Guardian interview with Deborah Curtis, wife of Ian Curtis of Joy Division, on the 2005 republication of Touching from a Distance, her account of their marriage, the band, and his suicide aged 23.
I watched Control, the Anton Corbijn film based on the book, last night for the first time on Film4. I’ve never actually been a huge Joy Division fan, at least on record and aside from the obvious singles, but I’ve always more or less appreciated the link between their late 70s brand of post-punk, and the ‘original’ emo or post-hardcore that’s been my main musical interest since age 16 or so - especially in the case of two of my favourite bands, really quite dissimilar, in that genre, the Swing Kids and Moss Icon. It’s not just a musical influence - that applies to way too many ‘indie’ bands - but in taking their emotional cues from Curtis’s band, there’s an important difference.
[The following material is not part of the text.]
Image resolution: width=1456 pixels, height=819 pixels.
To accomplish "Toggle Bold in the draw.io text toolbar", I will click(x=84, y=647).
Call it catharsis, call it just a different context - though the Swing Kids also lost a member to suicide, which probably just goes to show that it’s a problem general among young men whether they’re in popular bands or not - but I think it’s a qualitative development in terms of punk to have a movement based on the artistic expression of emotion - which is what Joy Division only did in part, and mostly subsumed into a miserabilist aesthetic, whereas ‘emo’ proper takes it a step beyond - even if understanding doesn’t necessarily follow.
tristn/postpunk’s post on Xiu Xiu’s cover of ‘Ceremony’ by Joy Division contained some interesting thoughts on the evolution of aggression in post-punk music. the Xiu Xiu version is indeed murderous, and Xiu Xiu are indeed inappropriately screamy - however, as he later clarified, that wasn’t quite the point: “I wanted to get into how Myspacey and emo [Xiu Xiu] can be and contrast it against the reserve Joy Division had, but that would have been too messy, so instead I just wondered how self-parodic their style can be.”
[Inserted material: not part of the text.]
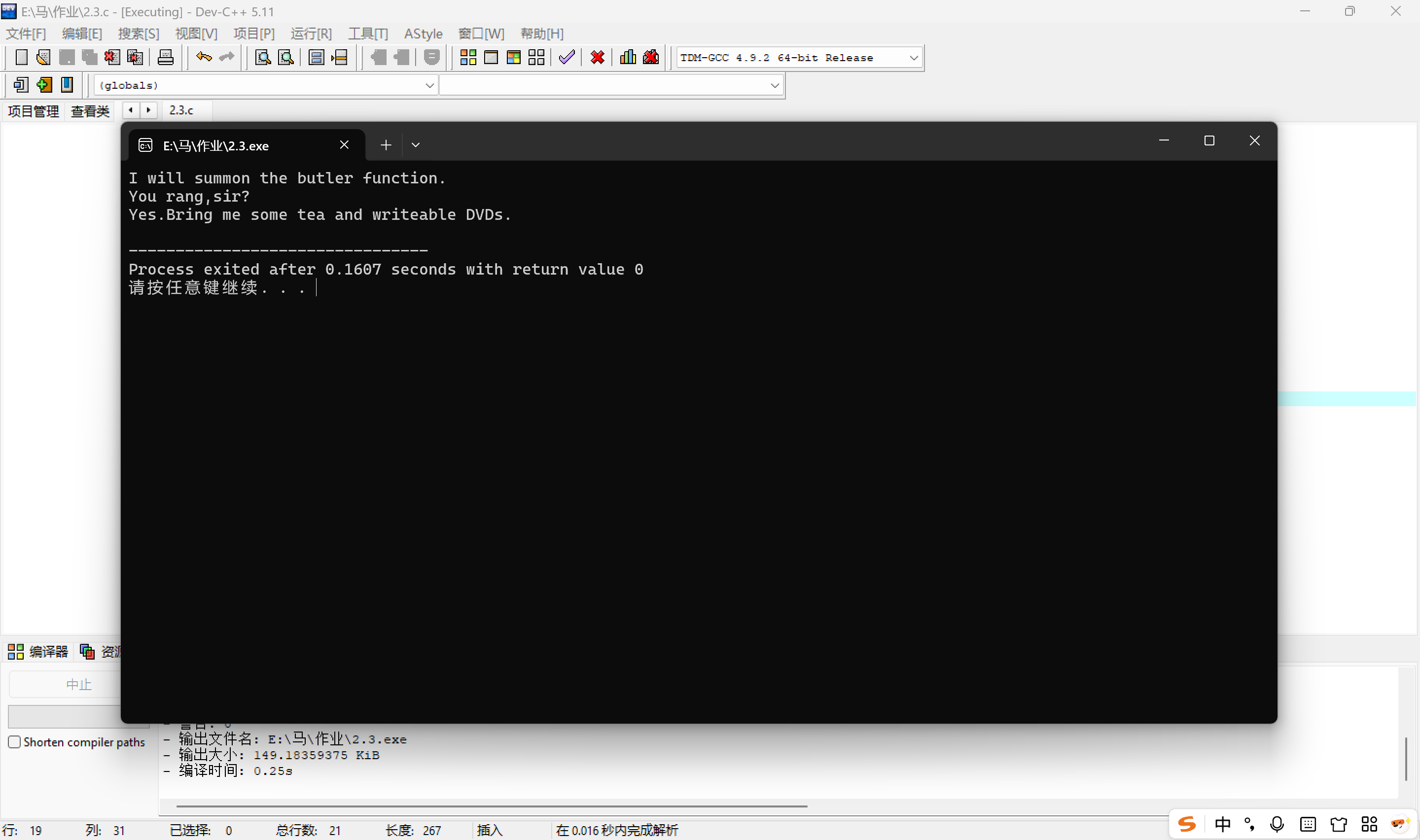The image size is (1420, 840).
Task: Click the Print toolbar icon
Action: point(165,57)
Yet for all their “musical rigidity and emotional restraint”, Joy Division are curiously attractive to bands who don’t match those criteria, and in fact deny them. Amongst the many Joy Division covers out there are some which seem to point to the fact that the reserve is an overlay of emotion, not an absence of it. Since screaming and emo is a special interest of mine, I tend to associate emotion in music most of all with early 90s hardcore, regardless of how it appears in other forms of music before and since then. So when I think of Joy Division, a lot of the time I think of the covers such as this one by Swing Kids of the classic ‘Warsaw’, which speeds up the original and slows down the context (of the rest of their songs), and spits outs the words with venom alongside the coarse shards of guitar. Or, less familiar (and more predictable), this cover of ‘Love Will Tear You Apart’ by Californian straight-edge hardcore band Unbroken (which shared members with Swing Kids). In musical terms, to those familiar with hardcore, it’s more straightforward than Swing Kids; but here the tough-guy vocals have that intake of breath at the end which reminds me of Rites of Spring and similar late-80s hardcore, while the guitars riff through the song in a recognisably melodic way which also incorporates that harsh edge of the hardcore of the period.
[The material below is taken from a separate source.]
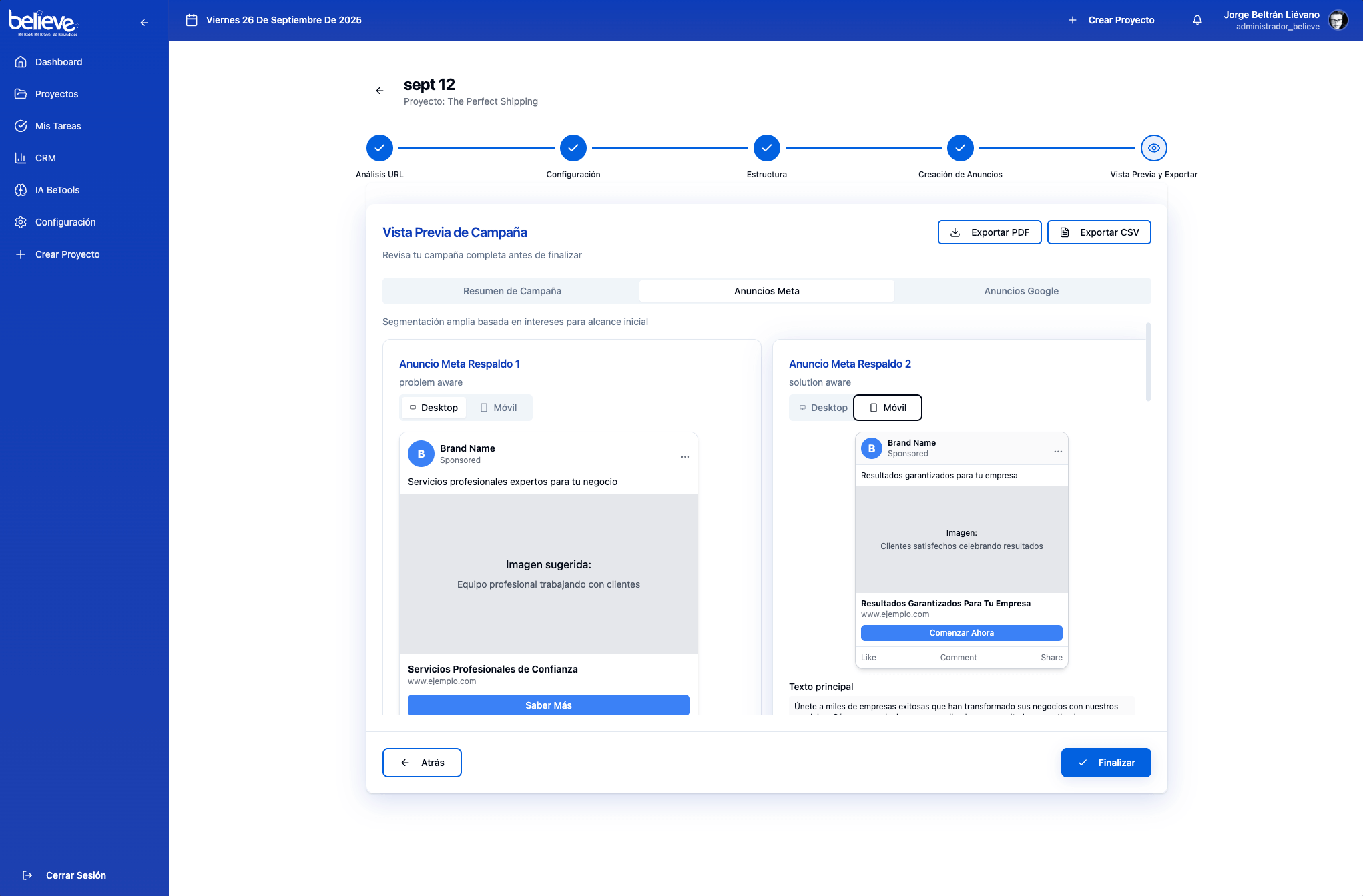Jump to the Estructura step checkmark

(x=766, y=148)
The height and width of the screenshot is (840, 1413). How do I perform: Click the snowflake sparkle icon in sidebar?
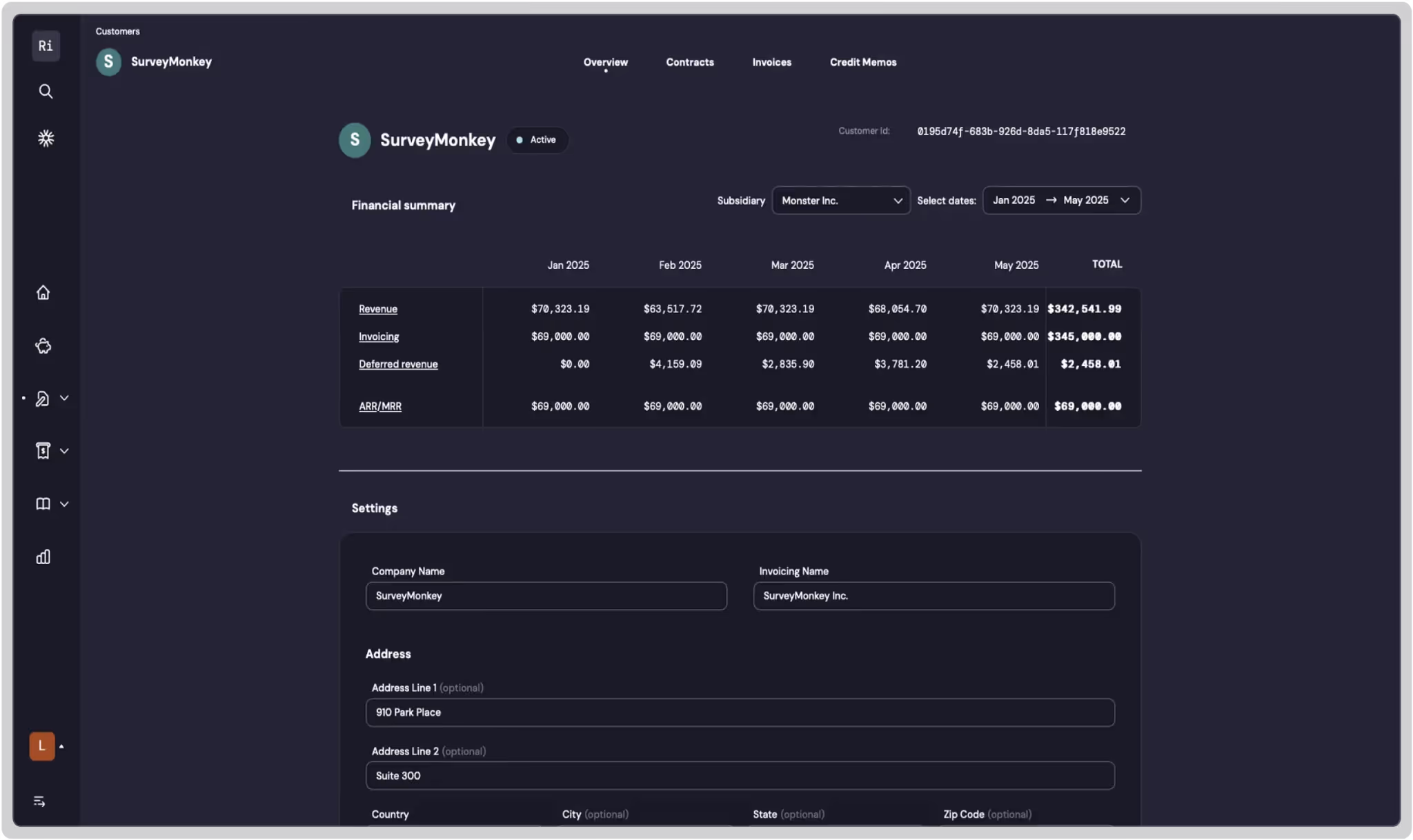pyautogui.click(x=46, y=139)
What I hear in these songs, in respect of Joy Division, is not just an abandonment of mid-paced 80s post-punk, but an amplification of the ideas behind the emotional-reserve facade and a translation of those into the emotional-hardcore expression of musical violence. Where Myspacey-ness and conventional ‘emo’ goes wrong, however, is in expression without style, without restraint, and without the knowledge that you’re expressing something non-conforming and sincere. I think Xiu Xiu, like Swing Kids or Unbroken, have their own style, their own sincerity; and place their restraints at a level that can be accommodated by their creativity and uniqueness. ‘Emo’ doesn’t require any particular level of emotional outlet - i.e., scream all you like - except what makes sense in the music that’s being created. Thus Joy Division created emotion by relief, against a minimalist backdrop; Swing Kids created emotion by heat and passion, by violent abandon; Xiu Xiu by overload, by inappropriateness to the circumstances.